What you will do
Start at the line that contains "Click the Sogou". Repeat it and each line after it, exactly, up to and including the final line of the data.

· · · ·

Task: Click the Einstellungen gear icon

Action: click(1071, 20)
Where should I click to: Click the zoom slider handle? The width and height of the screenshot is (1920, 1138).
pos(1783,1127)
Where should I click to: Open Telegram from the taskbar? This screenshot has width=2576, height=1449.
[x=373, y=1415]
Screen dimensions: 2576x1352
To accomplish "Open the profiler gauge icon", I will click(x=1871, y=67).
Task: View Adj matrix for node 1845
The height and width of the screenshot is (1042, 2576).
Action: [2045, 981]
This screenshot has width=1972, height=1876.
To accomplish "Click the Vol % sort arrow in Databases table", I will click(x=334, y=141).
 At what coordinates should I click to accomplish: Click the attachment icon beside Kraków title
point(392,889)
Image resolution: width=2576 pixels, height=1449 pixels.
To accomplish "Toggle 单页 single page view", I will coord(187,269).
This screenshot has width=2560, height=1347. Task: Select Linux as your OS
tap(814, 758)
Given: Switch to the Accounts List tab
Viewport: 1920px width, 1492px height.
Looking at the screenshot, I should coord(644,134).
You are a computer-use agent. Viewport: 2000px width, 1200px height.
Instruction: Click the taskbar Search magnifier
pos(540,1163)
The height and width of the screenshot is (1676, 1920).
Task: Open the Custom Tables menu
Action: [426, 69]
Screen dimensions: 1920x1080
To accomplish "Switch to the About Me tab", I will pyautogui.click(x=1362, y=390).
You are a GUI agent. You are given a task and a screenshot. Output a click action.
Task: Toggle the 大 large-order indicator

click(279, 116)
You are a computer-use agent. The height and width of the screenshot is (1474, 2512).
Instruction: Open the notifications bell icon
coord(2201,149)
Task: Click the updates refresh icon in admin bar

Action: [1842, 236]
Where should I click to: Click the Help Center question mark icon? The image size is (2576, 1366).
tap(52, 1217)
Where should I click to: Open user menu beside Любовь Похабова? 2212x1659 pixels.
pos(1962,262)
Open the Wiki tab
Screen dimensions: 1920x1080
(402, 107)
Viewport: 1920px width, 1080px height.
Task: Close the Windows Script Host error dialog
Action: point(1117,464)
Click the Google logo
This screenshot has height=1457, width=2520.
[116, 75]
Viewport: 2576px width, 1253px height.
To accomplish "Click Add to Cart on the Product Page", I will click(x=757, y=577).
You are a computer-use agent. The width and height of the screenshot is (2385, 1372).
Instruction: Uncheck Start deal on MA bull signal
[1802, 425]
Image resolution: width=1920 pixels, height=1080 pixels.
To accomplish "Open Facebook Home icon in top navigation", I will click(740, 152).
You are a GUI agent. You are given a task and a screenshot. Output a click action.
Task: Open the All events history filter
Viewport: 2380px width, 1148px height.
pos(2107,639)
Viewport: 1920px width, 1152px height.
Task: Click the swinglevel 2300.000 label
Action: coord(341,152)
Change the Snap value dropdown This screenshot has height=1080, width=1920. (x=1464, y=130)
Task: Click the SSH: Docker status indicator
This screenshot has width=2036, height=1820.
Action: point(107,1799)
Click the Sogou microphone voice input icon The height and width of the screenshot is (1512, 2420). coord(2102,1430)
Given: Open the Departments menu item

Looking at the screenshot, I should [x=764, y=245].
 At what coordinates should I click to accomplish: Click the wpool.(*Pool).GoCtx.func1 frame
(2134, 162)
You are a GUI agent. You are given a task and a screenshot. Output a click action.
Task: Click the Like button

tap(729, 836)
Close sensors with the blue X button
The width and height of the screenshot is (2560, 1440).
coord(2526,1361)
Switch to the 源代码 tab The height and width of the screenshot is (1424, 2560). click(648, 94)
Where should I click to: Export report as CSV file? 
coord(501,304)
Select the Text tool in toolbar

· · · ·

Output of the task
Click the Sogou microphone voice input icon The height and width of the screenshot is (1512, 2420). coord(2102,1430)
Given: Open the Departments menu item

Looking at the screenshot, I should [x=764, y=245].
 At what coordinates should I click to accomplish: Click the wpool.(*Pool).GoCtx.func1 frame
(2134, 162)
You are a GUI agent. You are given a task and a screenshot. Output a click action.
Task: Click the Like button

tap(729, 836)
Close sensors with the blue X button
The width and height of the screenshot is (2560, 1440).
coord(2526,1361)
Switch to the 源代码 tab The height and width of the screenshot is (1424, 2560). click(648, 94)
Where should I click to: Export report as CSV file? 
coord(501,304)
Select the Text tool in toolbar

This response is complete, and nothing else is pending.